- **実行するタスク**
以下の記録をすべて、一行を一つの文字列としてJSONのリストに並べる。空行は含めない。

(保存済みの記録)
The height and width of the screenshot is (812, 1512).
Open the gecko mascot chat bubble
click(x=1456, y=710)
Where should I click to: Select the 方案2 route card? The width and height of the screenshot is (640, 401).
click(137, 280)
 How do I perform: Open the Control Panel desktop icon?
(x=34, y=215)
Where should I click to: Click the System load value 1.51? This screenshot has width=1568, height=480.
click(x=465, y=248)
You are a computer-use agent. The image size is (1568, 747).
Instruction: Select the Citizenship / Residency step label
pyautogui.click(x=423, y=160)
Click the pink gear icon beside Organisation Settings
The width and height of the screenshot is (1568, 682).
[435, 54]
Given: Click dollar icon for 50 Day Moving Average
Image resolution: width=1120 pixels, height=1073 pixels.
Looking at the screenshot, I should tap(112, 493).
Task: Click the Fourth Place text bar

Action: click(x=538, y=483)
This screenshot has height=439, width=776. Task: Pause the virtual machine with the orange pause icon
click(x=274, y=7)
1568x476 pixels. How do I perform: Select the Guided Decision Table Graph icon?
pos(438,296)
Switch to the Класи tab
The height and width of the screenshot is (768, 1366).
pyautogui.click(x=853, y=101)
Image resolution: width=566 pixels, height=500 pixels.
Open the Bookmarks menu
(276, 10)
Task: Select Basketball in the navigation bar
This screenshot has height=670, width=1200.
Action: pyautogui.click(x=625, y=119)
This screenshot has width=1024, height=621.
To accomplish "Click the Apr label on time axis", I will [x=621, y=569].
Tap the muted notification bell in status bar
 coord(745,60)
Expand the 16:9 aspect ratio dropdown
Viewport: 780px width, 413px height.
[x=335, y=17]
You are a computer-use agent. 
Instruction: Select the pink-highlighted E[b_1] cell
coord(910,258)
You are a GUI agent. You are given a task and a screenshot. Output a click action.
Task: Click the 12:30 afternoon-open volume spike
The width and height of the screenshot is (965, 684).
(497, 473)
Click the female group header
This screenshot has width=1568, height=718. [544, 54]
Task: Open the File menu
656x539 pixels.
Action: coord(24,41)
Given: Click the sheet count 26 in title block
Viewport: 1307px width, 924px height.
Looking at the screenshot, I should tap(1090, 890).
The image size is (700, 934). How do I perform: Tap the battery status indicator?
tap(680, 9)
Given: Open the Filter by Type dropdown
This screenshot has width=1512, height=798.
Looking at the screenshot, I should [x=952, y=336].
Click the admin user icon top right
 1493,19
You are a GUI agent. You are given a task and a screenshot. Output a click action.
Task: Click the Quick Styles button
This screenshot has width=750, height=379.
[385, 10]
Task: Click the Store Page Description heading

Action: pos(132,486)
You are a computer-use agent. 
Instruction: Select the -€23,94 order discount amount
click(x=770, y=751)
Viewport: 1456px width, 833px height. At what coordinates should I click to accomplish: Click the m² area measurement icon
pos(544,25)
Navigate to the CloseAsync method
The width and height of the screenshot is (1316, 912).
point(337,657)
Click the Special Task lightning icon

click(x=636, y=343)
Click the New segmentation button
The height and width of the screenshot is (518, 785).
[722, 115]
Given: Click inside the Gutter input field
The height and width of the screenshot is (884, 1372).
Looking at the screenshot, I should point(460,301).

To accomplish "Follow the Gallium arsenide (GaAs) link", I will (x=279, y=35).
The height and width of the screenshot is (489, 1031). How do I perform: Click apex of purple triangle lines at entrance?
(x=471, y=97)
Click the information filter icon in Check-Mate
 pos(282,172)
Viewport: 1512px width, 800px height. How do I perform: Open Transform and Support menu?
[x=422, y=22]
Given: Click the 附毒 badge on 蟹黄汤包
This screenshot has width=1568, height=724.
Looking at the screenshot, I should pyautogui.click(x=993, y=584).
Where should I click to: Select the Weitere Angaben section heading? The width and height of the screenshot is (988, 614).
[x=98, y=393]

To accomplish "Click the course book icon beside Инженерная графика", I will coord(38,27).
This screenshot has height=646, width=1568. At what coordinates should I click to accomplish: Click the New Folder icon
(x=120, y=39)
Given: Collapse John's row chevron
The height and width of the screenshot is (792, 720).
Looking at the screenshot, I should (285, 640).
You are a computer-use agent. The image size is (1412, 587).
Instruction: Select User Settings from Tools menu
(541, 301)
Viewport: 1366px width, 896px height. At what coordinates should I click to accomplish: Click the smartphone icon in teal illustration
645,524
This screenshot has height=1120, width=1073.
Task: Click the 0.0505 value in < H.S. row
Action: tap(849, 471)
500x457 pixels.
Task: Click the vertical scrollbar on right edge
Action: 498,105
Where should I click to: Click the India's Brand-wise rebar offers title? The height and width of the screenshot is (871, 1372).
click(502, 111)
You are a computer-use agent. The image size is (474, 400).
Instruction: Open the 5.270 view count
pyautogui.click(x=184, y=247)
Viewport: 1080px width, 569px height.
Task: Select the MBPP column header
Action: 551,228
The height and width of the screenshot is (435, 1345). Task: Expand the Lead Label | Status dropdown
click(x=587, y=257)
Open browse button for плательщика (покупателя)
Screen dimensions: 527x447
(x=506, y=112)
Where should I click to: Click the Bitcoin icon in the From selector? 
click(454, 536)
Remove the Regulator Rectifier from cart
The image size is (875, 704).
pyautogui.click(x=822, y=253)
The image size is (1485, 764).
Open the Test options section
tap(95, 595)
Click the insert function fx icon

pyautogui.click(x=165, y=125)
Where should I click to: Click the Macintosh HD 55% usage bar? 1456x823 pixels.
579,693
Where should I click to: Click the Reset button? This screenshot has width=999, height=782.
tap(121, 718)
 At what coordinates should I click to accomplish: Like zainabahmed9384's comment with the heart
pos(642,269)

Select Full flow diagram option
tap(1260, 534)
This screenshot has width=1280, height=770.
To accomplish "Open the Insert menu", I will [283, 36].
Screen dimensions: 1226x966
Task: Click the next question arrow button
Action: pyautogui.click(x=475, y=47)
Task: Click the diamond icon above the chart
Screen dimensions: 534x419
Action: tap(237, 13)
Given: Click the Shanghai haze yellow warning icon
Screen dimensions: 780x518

- **完了したタスク**
[
  "The height and width of the screenshot is (812, 1512).",
  "Open the gecko mascot chat bubble",
  "click(x=1456, y=710)",
  "Where should I click to: Select the 方案2 route card? The width and height of the screenshot is (640, 401).",
  "click(137, 280)",
  " How do I perform: Open the Control Panel desktop icon?",
  "(x=34, y=215)",
  "Where should I click to: Click the System load value 1.51? This screenshot has width=1568, height=480.",
  "click(x=465, y=248)",
  "You are a computer-use agent. The image size is (1568, 747).",
  "Instruction: Select the Citizenship / Residency step label",
  "pyautogui.click(x=423, y=160)",
  "Click the pink gear icon beside Organisation Settings",
  "The width and height of the screenshot is (1568, 682).",
  "[435, 54]",
  "Given: Click dollar icon for 50 Day Moving Average",
  "Image resolution: width=1120 pixels, height=1073 pixels.",
  "Looking at the screenshot, I should tap(112, 493).",
  "Task: Click the Fourth Place text bar",
  "Action: click(x=538, y=483)",
  "This screenshot has height=439, width=776. Task: Pause the virtual machine with the orange pause icon",
  "click(x=274, y=7)",
  "1568x476 pixels. How do I perform: Select the Guided Decision Table Graph icon?",
  "pos(438,296)",
  "Switch to the Класи tab",
  "The height and width of the screenshot is (768, 1366).",
  "pyautogui.click(x=853, y=101)",
  "Image resolution: width=566 pixels, height=500 pixels.",
  "Open the Bookmarks menu",
  "(276, 10)",
  "Task: Select Basketball in the navigation bar",
  "This screenshot has height=670, width=1200.",
  "Action: pyautogui.click(x=625, y=119)",
  "This screenshot has width=1024, height=621.",
  "To accomplish \"Click the Apr label on time axis\", I will [x=621, y=569].",
  "Tap the muted notification bell in status bar",
  " coord(745,60)",
  "Expand the 16:9 aspect ratio dropdown",
  "Viewport: 780px width, 413px height.",
  "[x=335, y=17]",
  "You are a computer-use agent. ",
  "Instruction: Select the pink-highlighted E[b_1] cell",
  "coord(910,258)",
  "You are a GUI agent. You are given a task and a screenshot. Output a click action.",
  "Task: Click the 12:30 afternoon-open volume spike",
  "The width and height of the screenshot is (965, 684).",
  "(497, 473)",
  "Click the female group header",
  "This screenshot has width=1568, height=718. [544, 54]",
  "Task: Open the File menu",
  "656x539 pixels.",
  "Action: coord(24,41)",
  "Given: Click the sheet count 26 in title block",
  "Viewport: 1307px width, 924px height.",
  "Looking at the screenshot, I should tap(1090, 890).",
  "The image size is (700, 934). How do I perform: Tap the battery status indicator?",
  "tap(680, 9)",
  "Given: Open the Filter by Type dropdown",
  "This screenshot has width=1512, height=798.",
  "Looking at the screenshot, I should [x=952, y=336].",
  "Click the admin user icon top right",
  " 1493,19",
  "You are a GUI agent. You are given a task and a screenshot. Output a click action.",
  "Task: Click the Quick Styles button",
  "This screenshot has width=750, height=379.",
  "[385, 10]",
  "Task: Click the Store Page Description heading",
  "Action: pos(132,486)",
  "You are a computer-use agent. ",
  "Instruction: Select the -€23,94 order discount amount",
  "click(x=770, y=751)",
  "Viewport: 1456px width, 833px height. At what coordinates should I click to accomplish: Click the m² area measurement icon",
  "pos(544,25)",
  "Navigate to the CloseAsync method",
  "The width and height of the screenshot is (1316, 912).",
  "point(337,657)",
  "Click the Special Task lightning icon",
  "click(x=636, y=343)",
  "Click the New segmentation button",
  "The height and width of the screenshot is (518, 785).",
  "[722, 115]",
  "Given: Click inside the Gutter input field",
  "The height and width of the screenshot is (884, 1372).",
  "Looking at the screenshot, I should point(460,301).",
  "To accomplish \"Follow the Gallium arsenide (GaAs) link\", I will (x=279, y=35).",
  "The height and width of the screenshot is (489, 1031). How do I perform: Click apex of purple triangle lines at entrance?",
  "(x=471, y=97)",
  "Click the information filter icon in Check-Mate",
  " pos(282,172)",
  "Viewport: 1512px width, 800px height. How do I perform: Open Transform and Support menu?",
  "[x=422, y=22]",
  "Given: Click the 附毒 badge on 蟹黄汤包",
  "This screenshot has width=1568, height=724.",
  "Looking at the screenshot, I should pyautogui.click(x=993, y=584).",
  "Where should I click to: Select the Weitere Angaben section heading? The width and height of the screenshot is (988, 614).",
  "[x=98, y=393]",
  "To accomplish \"Click the course book icon beside Инженерная графика\", I will coord(38,27).",
  "This screenshot has height=646, width=1568. At what coordinates should I click to accomplish: Click the New Folder icon",
  "(x=120, y=39)",
  "Given: Collapse John's row chevron",
  "The height and width of the screenshot is (792, 720).",
  "Looking at the screenshot, I should (285, 640).",
  "You are a computer-use agent. The image size is (1412, 587).",
  "Instruction: Select User Settings from Tools menu",
  "(541, 301)",
  "Viewport: 1366px width, 896px height. At what coordinates should I click to accomplish: Click the smartphone icon in teal illustration",
  "645,524",
  "This screenshot has height=1120, width=1073.",
  "Task: Click the 0.0505 value in < H.S. row",
  "Action: tap(849, 471)",
  "500x457 pixels.",
  "Task: Click the vertical scrollbar on right edge",
  "Action: 498,105",
  "Where should I click to: Click the India's Brand-wise rebar offers title? The height and width of the screenshot is (871, 1372).",
  "click(502, 111)",
  "You are a computer-use agent. The image size is (474, 400).",
  "Instruction: Open the 5.270 view count",
  "pyautogui.click(x=184, y=247)",
  "Viewport: 1080px width, 569px height.",
  "Task: Select the MBPP column header",
  "Action: 551,228",
  "The height and width of the screenshot is (435, 1345). Task: Expand the Lead Label | Status dropdown",
  "click(x=587, y=257)",
  "Open browse button for плательщика (покупателя)",
  "Screen dimensions: 527x447",
  "(x=506, y=112)",
  "Where should I click to: Click the Bitcoin icon in the From selector? ",
  "click(454, 536)",
  "Remove the Regulator Rectifier from cart",
  "The image size is (875, 704).",
  "pyautogui.click(x=822, y=253)",
  "The image size is (1485, 764).",
  "Open the Test options section",
  "tap(95, 595)",
  "Click the insert function fx icon",
  "pyautogui.click(x=165, y=125)",
  "Where should I click to: Click the Macintosh HD 55% usage bar? 1456x823 pixels.",
  "579,693",
  "Where should I click to: Click the Reset button? This screenshot has width=999, height=782.",
  "tap(121, 718)",
  " At what coordinates should I click to accomplish: Like zainabahmed9384's comment with the heart",
  "pos(642,269)",
  "Select Full flow diagram option",
  "tap(1260, 534)",
  "This screenshot has width=1280, height=770.",
  "To accomplish \"Open the Insert menu\", I will [283, 36].",
  "Screen dimensions: 1226x966",
  "Task: Click the next question arrow button",
  "Action: pyautogui.click(x=475, y=47)",
  "Task: Click the diamond icon above the chart",
  "Screen dimensions: 534x419",
  "Action: tap(237, 13)",
  "Given: Click the Shanghai haze yellow warning icon",
  "Screen dimensions: 780x518"
]